Thinking back to the first ever episode of Agents of SHIELD, I can still remember exactly what it was that initially grabbed me about the show, and why I was so disappointed when the first season failed to live up to it. As a premise, Agents of SHIELD has the potential to follow in the footsteps of some of the best movies Marvel has to offer, specifically the better of the Captain America movies, The Winter Soldier and Civil War. Part of the reason as to why these movies are so engaging is their ability to incorporate the world we know and recognise, the politics that we’re living out daily, into the world of the superhero. It’s this kind of intelligent writing that AoS sometimes stumbles in trying to give us, but when it delivers, boy does it deliver.
“Uprising” was an example in just that, wherein we were treated to an unflinching comment on something we live with daily, while also getting to enjoy some of the most well-paced AoS writing we’ve had in a long while. The opener this week (seemingly directed by a wannabe Anonymous group) was impressive as a party Yo-Yo is attending is disrupted by an explosive black-out and it is declared that a group of Inhumans are staging similar attacks across the country. It’s a firecracker of an opener and straight away the show is plunging into the depths of the Human/Inhuman problem. It’s something we were faced with in Civil War, it’s a familiar note in X-Men (which in itself is an allegory for the LGBT+ community) and it’s been cropping up in non-Marvel media long before now, but the topic is still as relevant today as it has always been. With a newly “out” group of individuals like the Inhumans, conflict is, as always, unfortunately unavoidable as ignorance and fear begins to spread. It’s no accident that Agent May, still infected and in dire trouble this week, is literally being scared to death. Fear is the enemy, anxiety about differences. As Radcliffe states, how does one kill fear?

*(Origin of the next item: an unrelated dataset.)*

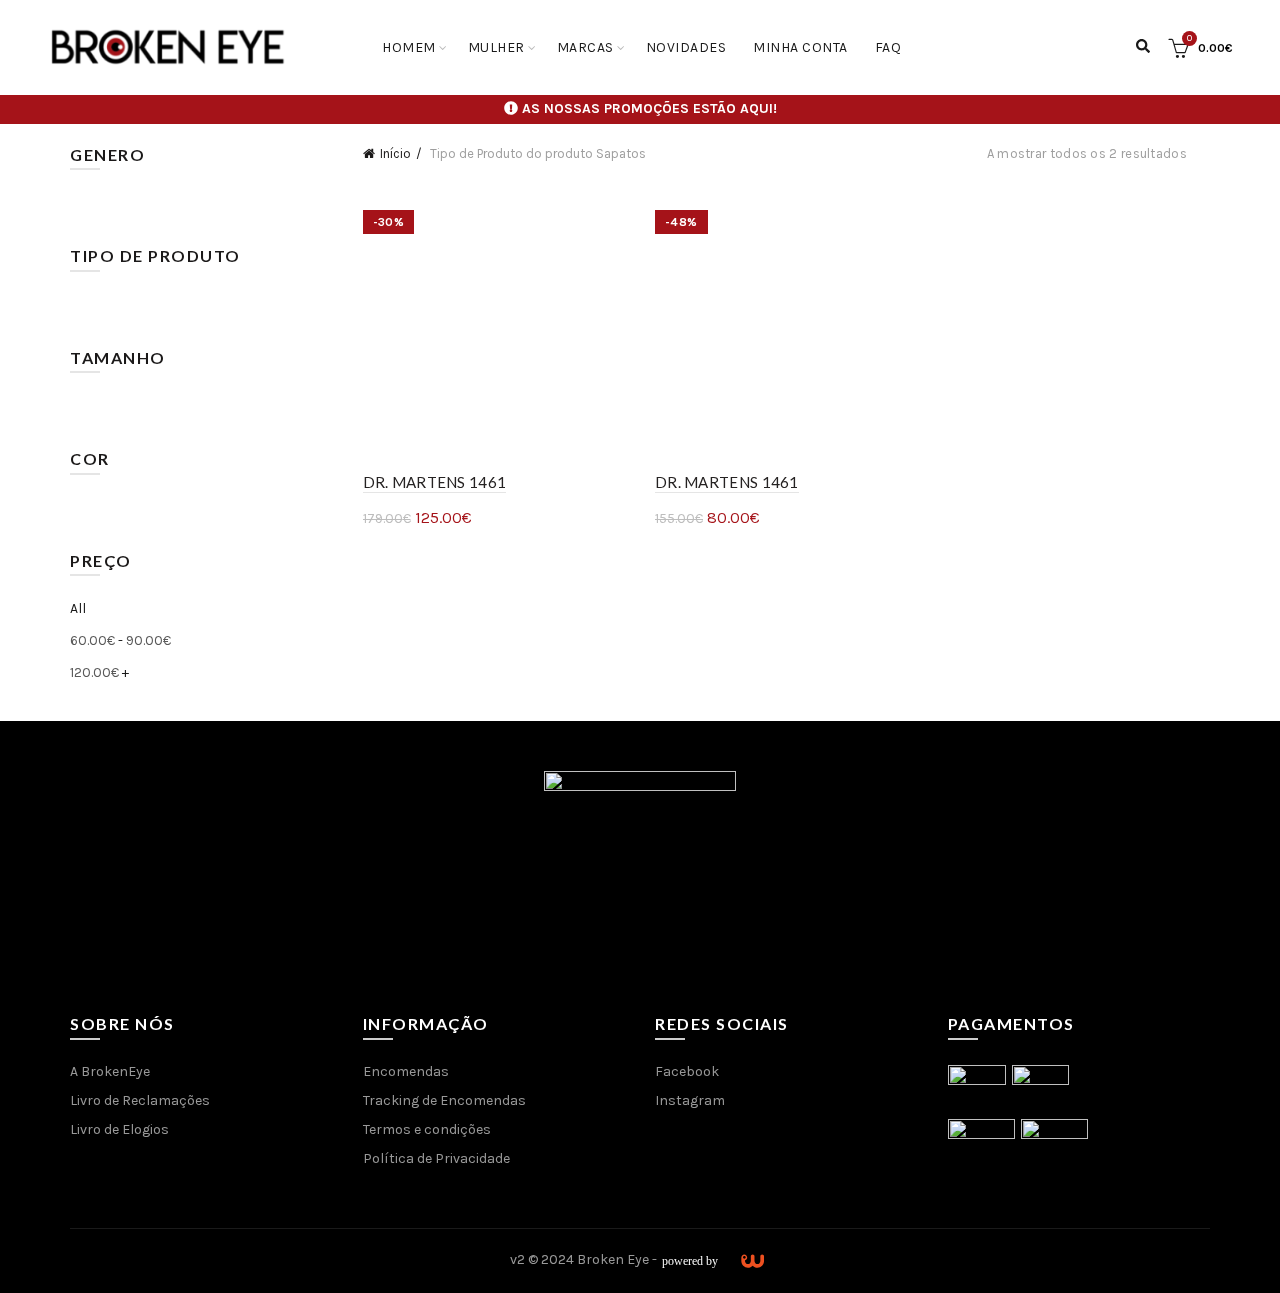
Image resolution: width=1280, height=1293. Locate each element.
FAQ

The ticking clock on May’s condition aligned her with the fast-paced storytelling this week, keeping her in tune with the rapidly unfurling black-outs and Coulson’s rush to stop them (before the President, no surprise here, acts rashly). There’s some improbable sounding techno-babble in trying to save her but, despite misquoting Sherlock Holmes, it gives us a few intense (if unnecessary) moments away from the main action. It also gives us another look at AIDA, who is being kept discreetly at the side-lines to quietly develop into a big enough problem. Call me cynical about AIs, but these things rarely turn out well.
As for the rest of the action, Coulson and his team are on the move once more, this time to stop the supposed Inhuman attacks across the country. There’s some interesting plot twists in the second half of the episode and although the mission itself is relatively run of the mill, it’s an opportunity to show off AoS’s new-found maturity. The editing is more mature this season and the characters are beginning to show world-weariness behind tired eyes and five o’ clock shadows. The team has lost some of their naivety from the earlier seasons and even the younger members of the team, like Fitz and Simmons, are settling into their “grown-up” roles in SHIELD. It’s a welcome change and seems to be following the line of the movies, reflecting the broken expressions of an exhausted Steve Rogers or the tired eyes of a Tony Stark who has been through too much. The effects of heroism is under subtle scrutiny and one wonders at times if the cost is worth it for these characters.
The slowest part of the episode comes from the progression of Daisy’s storyline, or rather, the fact that it really doesn’t progress all too much. It’s forgivable and the interactions between her and Robbie are still very watchable but the storyline is beginning to feel like it’s at a standstill until something exciting happens. But if one has to make a comment, it’d probably be that the car is just as cool as the bike. Okay? I said it.
This week ended on another nod towards that early allegorical tendency that gives this show potential for something better as it announces that SHIELD is back, and in more ways than one. Mace’s speech had all the stirrings of what America could really use right now: Hope. Hope for equality and the idea of sticking together no matter how different people are. It’s the dream of the America that could be and, unfortunately, the show knows just how much the dream can really be a nightmare, as its final moments peel back the naive exterior of SHIELD’s return and reminds us swiftly that all is not well. Not only have we seen SHIELD corrupted before (by the forces of HYDRA no less), but there are always people out there waiting to destroy their work, as the final moments of the episodes revealed.
It’s a triumphant episode for Agents of SHIELD, showcasing the darker tone that the new season has put to excellent use with a pace that keeps the episode reeling from start to finish.